For 10 years, a dream lingered, but the clutter of modern living pressed it into submission. Still clinging to the pull of wild places and adventure, Fitz and Becca Cahall revived their youthful vision of summits and faint trails by abandoning work and the city for the wilderness. The Love Letter follows a pair of climbers in search of new and classic routes along the difficult to reach stretches of the Sierra spine, focusing not just on the summits themselves, but the process of attaining them. In the clutter of the modern world, can wilderness still restore the human spirit? We would like to think so.
We caught up with Fitz Cahall, one of the masterminds behind The Love Letter, and asked him some questions…
It sounds like The Love Letter was a dream in the making for a long time. What first sparked your inspiration for this project?
I was 22 living in a van that I didn’t own in Yosemite. We were scrambling to find a camp spot and this woman came up and said she had room in her campsite for another car. She was a scientist doing a project in the national parks. She was pretty old — 32. So ancient, I know. Oddly during that time, I’d keep running into her in the Sierra at various parks and campgrounds.

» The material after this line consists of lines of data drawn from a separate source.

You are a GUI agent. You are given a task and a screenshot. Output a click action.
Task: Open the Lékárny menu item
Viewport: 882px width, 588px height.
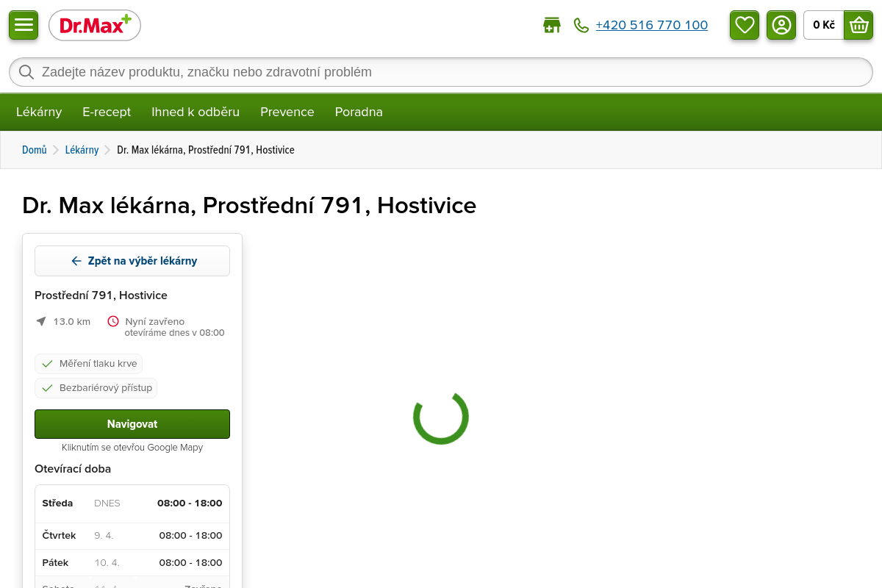pos(39,112)
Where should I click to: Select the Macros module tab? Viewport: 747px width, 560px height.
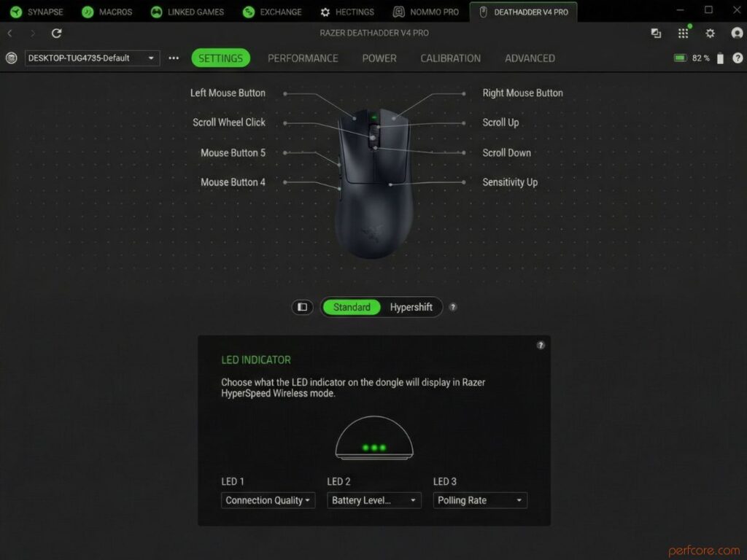tap(107, 12)
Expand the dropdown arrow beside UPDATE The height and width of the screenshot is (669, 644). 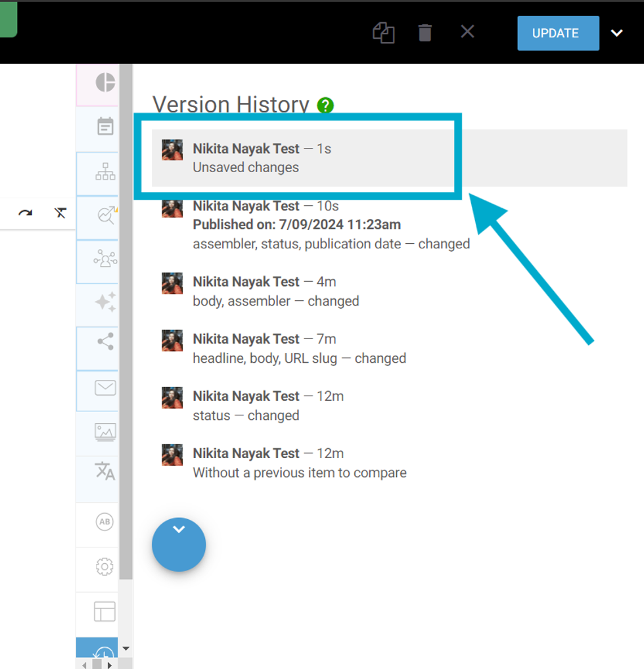(616, 34)
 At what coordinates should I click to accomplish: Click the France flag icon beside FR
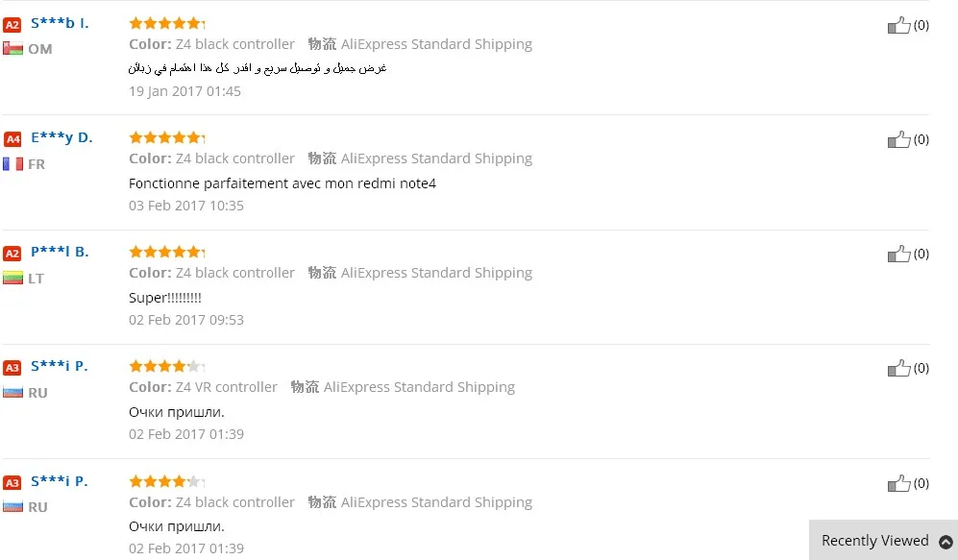(12, 164)
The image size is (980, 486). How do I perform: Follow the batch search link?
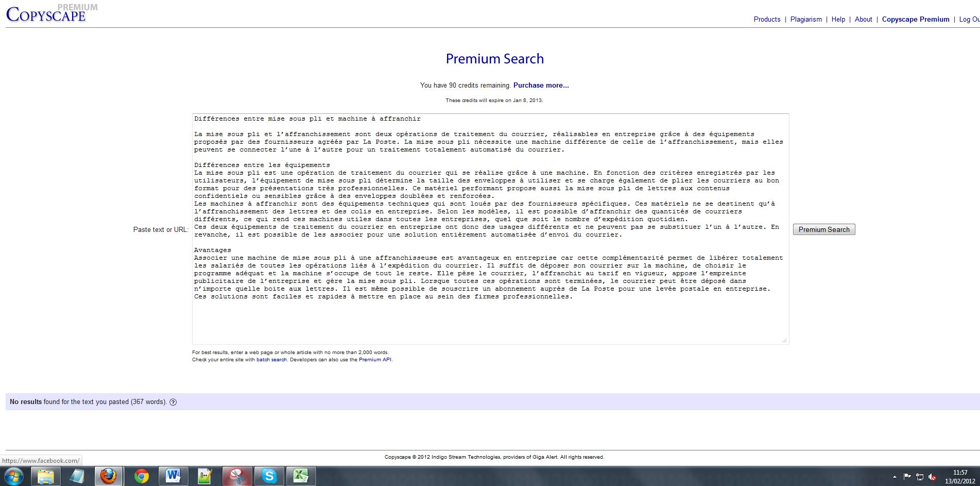(271, 360)
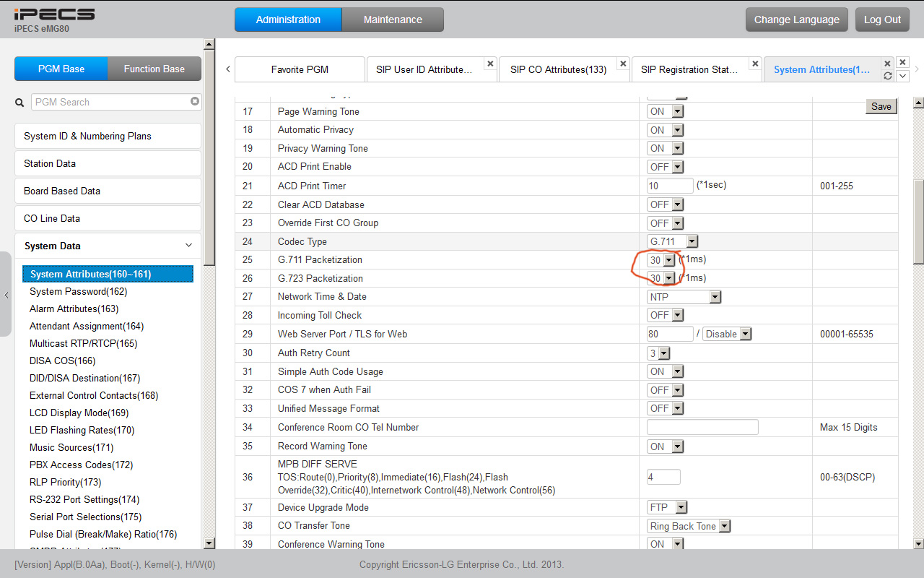This screenshot has width=924, height=578.
Task: Select the PGM Base toggle
Action: 61,69
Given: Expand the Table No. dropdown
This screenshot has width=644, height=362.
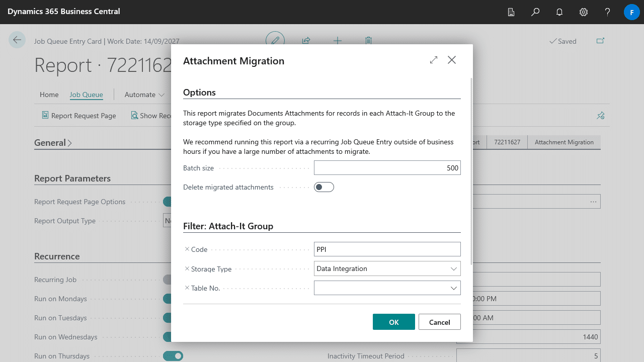Looking at the screenshot, I should click(453, 288).
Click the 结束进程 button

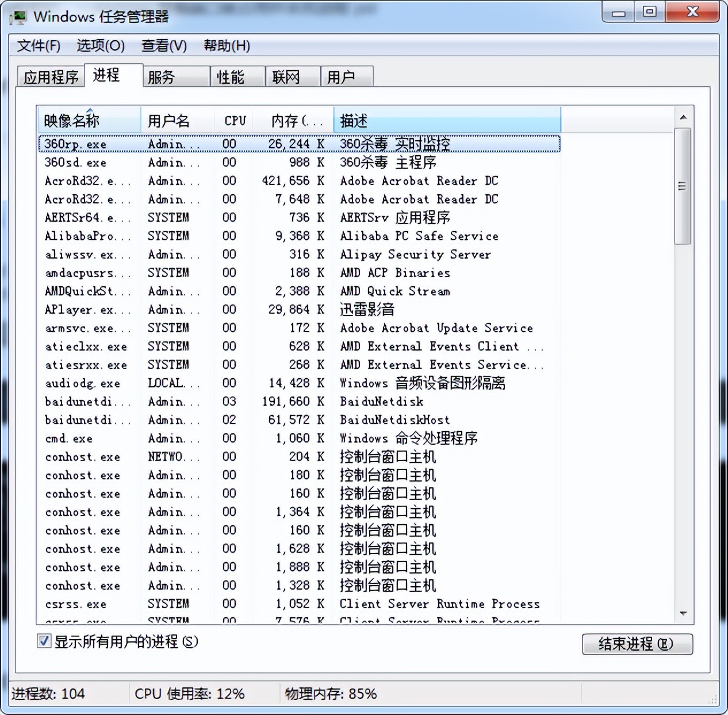pyautogui.click(x=637, y=644)
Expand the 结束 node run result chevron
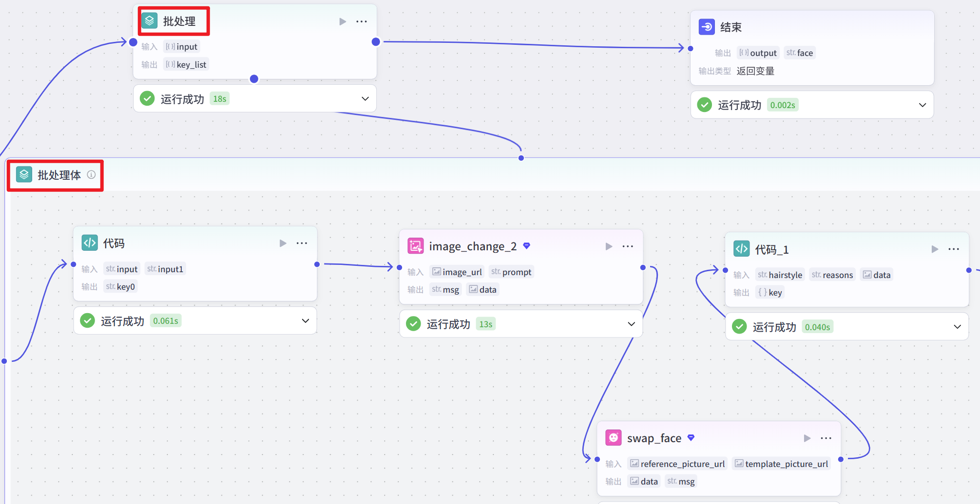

She told me about this three week climbing trip she and her husband had done in Sierra and I thought that’s pretty cool. I thought about that trip a bunch then, but I never had the focus required to do a trip like that. I told Becca about it a while back and it was just always something that stayed in the front of my thoughts.
Later I found that Muir had done a similar trip. David Brower, the father of modern conservation, did an 8-week continuous climbing trip in 1934 and followed a similar course. He ticked off 54 peaks in that time. These men began their careers as climbers and writers and evolved into powerful voices. It’s not to say that I think I’m John Muir or David Brower, but they are certainly heroes of mine, and if I can some do a fraction of what they did for the American West, I will be content.